[ACTIVITY]
Set every record down again, exactly and completely.

[TASK INPUT]
Content starts
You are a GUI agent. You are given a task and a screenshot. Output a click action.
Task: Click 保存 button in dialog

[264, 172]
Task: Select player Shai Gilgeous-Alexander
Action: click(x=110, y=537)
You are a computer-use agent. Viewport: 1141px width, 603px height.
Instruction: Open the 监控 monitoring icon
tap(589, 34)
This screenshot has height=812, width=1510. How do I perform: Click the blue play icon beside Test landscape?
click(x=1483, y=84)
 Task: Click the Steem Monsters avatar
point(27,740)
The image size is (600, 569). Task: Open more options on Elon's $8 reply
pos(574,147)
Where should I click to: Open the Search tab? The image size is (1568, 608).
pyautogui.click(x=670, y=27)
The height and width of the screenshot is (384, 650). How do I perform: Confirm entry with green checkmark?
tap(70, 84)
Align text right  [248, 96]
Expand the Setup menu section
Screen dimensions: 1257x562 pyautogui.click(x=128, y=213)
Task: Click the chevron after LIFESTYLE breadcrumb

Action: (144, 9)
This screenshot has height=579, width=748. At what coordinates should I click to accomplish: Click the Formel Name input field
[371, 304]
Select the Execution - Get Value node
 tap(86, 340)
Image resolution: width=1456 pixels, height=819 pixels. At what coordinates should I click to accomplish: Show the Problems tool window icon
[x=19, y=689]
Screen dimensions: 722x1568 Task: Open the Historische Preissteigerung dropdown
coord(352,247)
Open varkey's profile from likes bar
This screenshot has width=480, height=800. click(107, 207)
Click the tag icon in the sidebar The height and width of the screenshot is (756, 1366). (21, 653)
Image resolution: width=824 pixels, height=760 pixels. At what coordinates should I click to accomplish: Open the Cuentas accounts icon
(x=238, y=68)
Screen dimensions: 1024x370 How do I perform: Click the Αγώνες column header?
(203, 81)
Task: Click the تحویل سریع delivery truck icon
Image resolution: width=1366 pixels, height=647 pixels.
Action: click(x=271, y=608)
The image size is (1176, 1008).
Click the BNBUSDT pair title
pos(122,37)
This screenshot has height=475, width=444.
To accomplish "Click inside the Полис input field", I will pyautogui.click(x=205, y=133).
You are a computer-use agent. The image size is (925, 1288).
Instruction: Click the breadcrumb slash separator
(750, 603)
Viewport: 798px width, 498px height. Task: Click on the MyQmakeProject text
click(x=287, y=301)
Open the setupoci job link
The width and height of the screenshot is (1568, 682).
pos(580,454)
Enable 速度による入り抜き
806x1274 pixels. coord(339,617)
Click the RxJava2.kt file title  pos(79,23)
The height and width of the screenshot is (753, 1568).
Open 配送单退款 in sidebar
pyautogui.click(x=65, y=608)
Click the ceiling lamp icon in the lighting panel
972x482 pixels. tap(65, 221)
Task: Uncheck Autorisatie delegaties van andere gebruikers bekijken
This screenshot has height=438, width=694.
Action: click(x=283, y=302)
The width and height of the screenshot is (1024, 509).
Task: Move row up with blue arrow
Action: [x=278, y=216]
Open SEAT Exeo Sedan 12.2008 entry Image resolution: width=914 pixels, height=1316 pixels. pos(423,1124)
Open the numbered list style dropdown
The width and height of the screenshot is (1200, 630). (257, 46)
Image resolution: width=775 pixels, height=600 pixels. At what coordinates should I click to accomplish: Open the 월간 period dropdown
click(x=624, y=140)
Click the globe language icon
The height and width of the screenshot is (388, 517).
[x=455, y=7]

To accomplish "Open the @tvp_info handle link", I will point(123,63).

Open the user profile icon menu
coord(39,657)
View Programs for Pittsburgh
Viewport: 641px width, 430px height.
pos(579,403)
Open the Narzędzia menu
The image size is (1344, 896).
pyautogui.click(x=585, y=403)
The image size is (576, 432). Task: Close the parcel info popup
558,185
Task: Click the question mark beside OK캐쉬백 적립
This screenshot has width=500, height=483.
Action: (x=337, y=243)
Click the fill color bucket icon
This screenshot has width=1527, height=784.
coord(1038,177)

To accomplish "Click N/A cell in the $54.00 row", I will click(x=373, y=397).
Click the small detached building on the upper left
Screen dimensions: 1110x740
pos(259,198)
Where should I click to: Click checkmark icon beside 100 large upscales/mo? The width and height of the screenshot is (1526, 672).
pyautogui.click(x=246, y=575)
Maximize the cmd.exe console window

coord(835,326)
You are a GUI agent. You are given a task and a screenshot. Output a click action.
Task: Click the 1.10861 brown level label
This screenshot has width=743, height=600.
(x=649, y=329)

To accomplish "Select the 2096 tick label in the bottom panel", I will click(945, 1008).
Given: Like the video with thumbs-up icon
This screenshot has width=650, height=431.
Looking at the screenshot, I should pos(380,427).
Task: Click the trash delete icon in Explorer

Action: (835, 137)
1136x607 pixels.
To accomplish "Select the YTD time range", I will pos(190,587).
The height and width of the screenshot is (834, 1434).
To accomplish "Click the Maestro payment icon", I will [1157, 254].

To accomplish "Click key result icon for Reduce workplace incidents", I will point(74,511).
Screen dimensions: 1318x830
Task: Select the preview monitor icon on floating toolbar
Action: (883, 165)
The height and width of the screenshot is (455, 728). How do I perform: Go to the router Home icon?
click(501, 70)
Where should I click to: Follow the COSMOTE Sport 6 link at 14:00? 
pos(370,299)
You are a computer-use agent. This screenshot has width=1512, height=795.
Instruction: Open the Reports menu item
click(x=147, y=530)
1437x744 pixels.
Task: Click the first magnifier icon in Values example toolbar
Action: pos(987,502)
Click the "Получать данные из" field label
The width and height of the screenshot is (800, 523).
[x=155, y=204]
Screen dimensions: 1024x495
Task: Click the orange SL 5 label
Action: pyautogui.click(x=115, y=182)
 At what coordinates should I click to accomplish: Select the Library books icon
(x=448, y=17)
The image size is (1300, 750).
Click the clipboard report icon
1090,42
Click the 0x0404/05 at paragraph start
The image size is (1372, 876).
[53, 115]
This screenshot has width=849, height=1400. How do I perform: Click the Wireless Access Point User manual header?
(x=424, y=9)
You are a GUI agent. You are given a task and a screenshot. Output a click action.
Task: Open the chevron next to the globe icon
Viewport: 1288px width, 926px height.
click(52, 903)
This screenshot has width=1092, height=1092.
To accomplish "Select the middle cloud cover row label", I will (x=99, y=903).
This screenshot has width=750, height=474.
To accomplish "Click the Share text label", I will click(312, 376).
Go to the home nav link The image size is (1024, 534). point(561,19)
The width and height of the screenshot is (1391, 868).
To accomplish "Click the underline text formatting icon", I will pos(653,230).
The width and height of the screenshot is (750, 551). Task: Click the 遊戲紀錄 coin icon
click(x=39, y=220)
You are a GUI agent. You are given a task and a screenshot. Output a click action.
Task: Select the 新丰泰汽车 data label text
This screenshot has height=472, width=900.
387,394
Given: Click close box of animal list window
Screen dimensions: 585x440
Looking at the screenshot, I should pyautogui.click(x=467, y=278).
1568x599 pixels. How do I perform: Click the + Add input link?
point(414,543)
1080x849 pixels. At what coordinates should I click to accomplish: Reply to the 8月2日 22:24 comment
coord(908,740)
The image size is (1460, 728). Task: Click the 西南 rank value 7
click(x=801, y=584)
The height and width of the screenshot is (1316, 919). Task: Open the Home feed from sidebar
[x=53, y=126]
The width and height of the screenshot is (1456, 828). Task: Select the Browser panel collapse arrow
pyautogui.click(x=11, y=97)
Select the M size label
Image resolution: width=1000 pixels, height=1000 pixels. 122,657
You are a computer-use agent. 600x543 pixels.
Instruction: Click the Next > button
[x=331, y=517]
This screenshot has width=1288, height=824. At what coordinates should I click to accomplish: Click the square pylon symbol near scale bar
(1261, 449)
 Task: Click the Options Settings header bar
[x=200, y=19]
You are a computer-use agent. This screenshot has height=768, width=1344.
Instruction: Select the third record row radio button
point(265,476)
Content ends
[RESULT FOR THIS EXERCISE]
You are a GUI agent. You are given a task and a screenshot. Output a click action.
Task: Click 保存 button in dialog

[264, 172]
Task: Select player Shai Gilgeous-Alexander
Action: click(x=110, y=537)
You are a computer-use agent. Viewport: 1141px width, 603px height.
Instruction: Open the 监控 monitoring icon
tap(589, 34)
This screenshot has height=812, width=1510. How do I perform: Click the blue play icon beside Test landscape?
click(x=1483, y=84)
 Task: Click the Steem Monsters avatar
point(27,740)
The image size is (600, 569). Task: Open more options on Elon's $8 reply
pos(574,147)
Where should I click to: Open the Search tab? The image size is (1568, 608).
pyautogui.click(x=670, y=27)
The height and width of the screenshot is (384, 650). How do I perform: Confirm entry with green checkmark?
tap(70, 84)
Align text right  [248, 96]
Expand the Setup menu section
Screen dimensions: 1257x562 pyautogui.click(x=128, y=213)
Task: Click the chevron after LIFESTYLE breadcrumb

Action: (144, 9)
This screenshot has height=579, width=748. At what coordinates should I click to accomplish: Click the Formel Name input field
[371, 304]
Select the Execution - Get Value node
 tap(86, 340)
Image resolution: width=1456 pixels, height=819 pixels. At what coordinates should I click to accomplish: Show the Problems tool window icon
[x=19, y=689]
Screen dimensions: 722x1568 Task: Open the Historische Preissteigerung dropdown
coord(352,247)
Open varkey's profile from likes bar
This screenshot has width=480, height=800. click(107, 207)
Click the tag icon in the sidebar The height and width of the screenshot is (756, 1366). (21, 653)
Image resolution: width=824 pixels, height=760 pixels. At what coordinates should I click to accomplish: Open the Cuentas accounts icon
(x=238, y=68)
Screen dimensions: 1024x370 How do I perform: Click the Αγώνες column header?
(203, 81)
Task: Click the تحویل سریع delivery truck icon
Image resolution: width=1366 pixels, height=647 pixels.
Action: click(x=271, y=608)
The image size is (1176, 1008).
Click the BNBUSDT pair title
pos(122,37)
This screenshot has height=475, width=444.
To accomplish "Click inside the Полис input field", I will pyautogui.click(x=205, y=133).
You are a computer-use agent. The image size is (925, 1288).
Instruction: Click the breadcrumb slash separator
(750, 603)
Viewport: 798px width, 498px height. Task: Click on the MyQmakeProject text
click(x=287, y=301)
Open the setupoci job link
The width and height of the screenshot is (1568, 682).
pos(580,454)
Enable 速度による入り抜き
806x1274 pixels. coord(339,617)
Click the RxJava2.kt file title  pos(79,23)
The height and width of the screenshot is (753, 1568).
Open 配送单退款 in sidebar
pyautogui.click(x=65, y=608)
Click the ceiling lamp icon in the lighting panel
972x482 pixels. tap(65, 221)
Task: Uncheck Autorisatie delegaties van andere gebruikers bekijken
This screenshot has height=438, width=694.
Action: click(x=283, y=302)
The width and height of the screenshot is (1024, 509).
Task: Move row up with blue arrow
Action: [x=278, y=216]
Open SEAT Exeo Sedan 12.2008 entry Image resolution: width=914 pixels, height=1316 pixels. pos(423,1124)
Open the numbered list style dropdown
The width and height of the screenshot is (1200, 630). (257, 46)
Image resolution: width=775 pixels, height=600 pixels. At what coordinates should I click to accomplish: Open the 월간 period dropdown
click(x=624, y=140)
Click the globe language icon
The height and width of the screenshot is (388, 517).
[x=455, y=7]

To accomplish "Open the @tvp_info handle link", I will point(123,63).

Open the user profile icon menu
coord(39,657)
View Programs for Pittsburgh
Viewport: 641px width, 430px height.
pos(579,403)
Open the Narzędzia menu
The image size is (1344, 896).
pyautogui.click(x=585, y=403)
The image size is (576, 432). Task: Close the parcel info popup
558,185
Task: Click the question mark beside OK캐쉬백 적립
This screenshot has width=500, height=483.
Action: (x=337, y=243)
Click the fill color bucket icon
This screenshot has width=1527, height=784.
coord(1038,177)

To accomplish "Click N/A cell in the $54.00 row", I will click(x=373, y=397).
Click the small detached building on the upper left
Screen dimensions: 1110x740
pos(259,198)
Where should I click to: Click checkmark icon beside 100 large upscales/mo? The width and height of the screenshot is (1526, 672).
pyautogui.click(x=246, y=575)
Maximize the cmd.exe console window

coord(835,326)
You are a GUI agent. You are given a task and a screenshot. Output a click action.
Task: Click the 1.10861 brown level label
This screenshot has width=743, height=600.
(x=649, y=329)

To accomplish "Select the 2096 tick label in the bottom panel", I will click(945, 1008).
Given: Like the video with thumbs-up icon
This screenshot has width=650, height=431.
Looking at the screenshot, I should pos(380,427).
Task: Click the trash delete icon in Explorer

Action: (835, 137)
1136x607 pixels.
To accomplish "Select the YTD time range", I will pos(190,587).
The height and width of the screenshot is (834, 1434).
To accomplish "Click the Maestro payment icon", I will [1157, 254].

To accomplish "Click key result icon for Reduce workplace incidents", I will point(74,511).
Screen dimensions: 1318x830
Task: Select the preview monitor icon on floating toolbar
Action: (883, 165)
The height and width of the screenshot is (455, 728). How do I perform: Go to the router Home icon?
click(501, 70)
Where should I click to: Follow the COSMOTE Sport 6 link at 14:00? 
pos(370,299)
You are a computer-use agent. This screenshot has width=1512, height=795.
Instruction: Open the Reports menu item
click(x=147, y=530)
1437x744 pixels.
Task: Click the first magnifier icon in Values example toolbar
Action: pos(987,502)
Click the "Получать данные из" field label
The width and height of the screenshot is (800, 523).
[x=155, y=204]
Screen dimensions: 1024x495
Task: Click the orange SL 5 label
Action: pyautogui.click(x=115, y=182)
 At what coordinates should I click to accomplish: Select the Library books icon
(x=448, y=17)
The image size is (1300, 750).
Click the clipboard report icon
1090,42
Click the 0x0404/05 at paragraph start
The image size is (1372, 876).
[53, 115]
This screenshot has width=849, height=1400. How do I perform: Click the Wireless Access Point User manual header?
(x=424, y=9)
You are a GUI agent. You are given a task and a screenshot. Output a click action.
Task: Open the chevron next to the globe icon
Viewport: 1288px width, 926px height.
click(52, 903)
This screenshot has width=1092, height=1092.
To accomplish "Select the middle cloud cover row label", I will (x=99, y=903).
This screenshot has width=750, height=474.
To accomplish "Click the Share text label", I will click(312, 376).
Go to the home nav link The image size is (1024, 534). point(561,19)
The width and height of the screenshot is (1391, 868).
To accomplish "Click the underline text formatting icon", I will pos(653,230).
The width and height of the screenshot is (750, 551). Task: Click the 遊戲紀錄 coin icon
click(x=39, y=220)
You are a GUI agent. You are given a task and a screenshot. Output a click action.
Task: Select the 新丰泰汽车 data label text
This screenshot has height=472, width=900.
387,394
Given: Click close box of animal list window
Screen dimensions: 585x440
Looking at the screenshot, I should pyautogui.click(x=467, y=278).
1568x599 pixels. How do I perform: Click the + Add input link?
point(414,543)
1080x849 pixels. At what coordinates should I click to accomplish: Reply to the 8月2日 22:24 comment
coord(908,740)
The image size is (1460, 728). Task: Click the 西南 rank value 7
click(x=801, y=584)
The height and width of the screenshot is (1316, 919). Task: Open the Home feed from sidebar
[x=53, y=126]
The width and height of the screenshot is (1456, 828). Task: Select the Browser panel collapse arrow
pyautogui.click(x=11, y=97)
Select the M size label
Image resolution: width=1000 pixels, height=1000 pixels. 122,657
You are a computer-use agent. 600x543 pixels.
Instruction: Click the Next > button
[x=331, y=517]
This screenshot has width=1288, height=824. At what coordinates should I click to accomplish: Click the square pylon symbol near scale bar
(1261, 449)
 Task: Click the Options Settings header bar
[x=200, y=19]
You are a computer-use agent. This screenshot has height=768, width=1344.
Instruction: Select the third record row radio button
point(265,476)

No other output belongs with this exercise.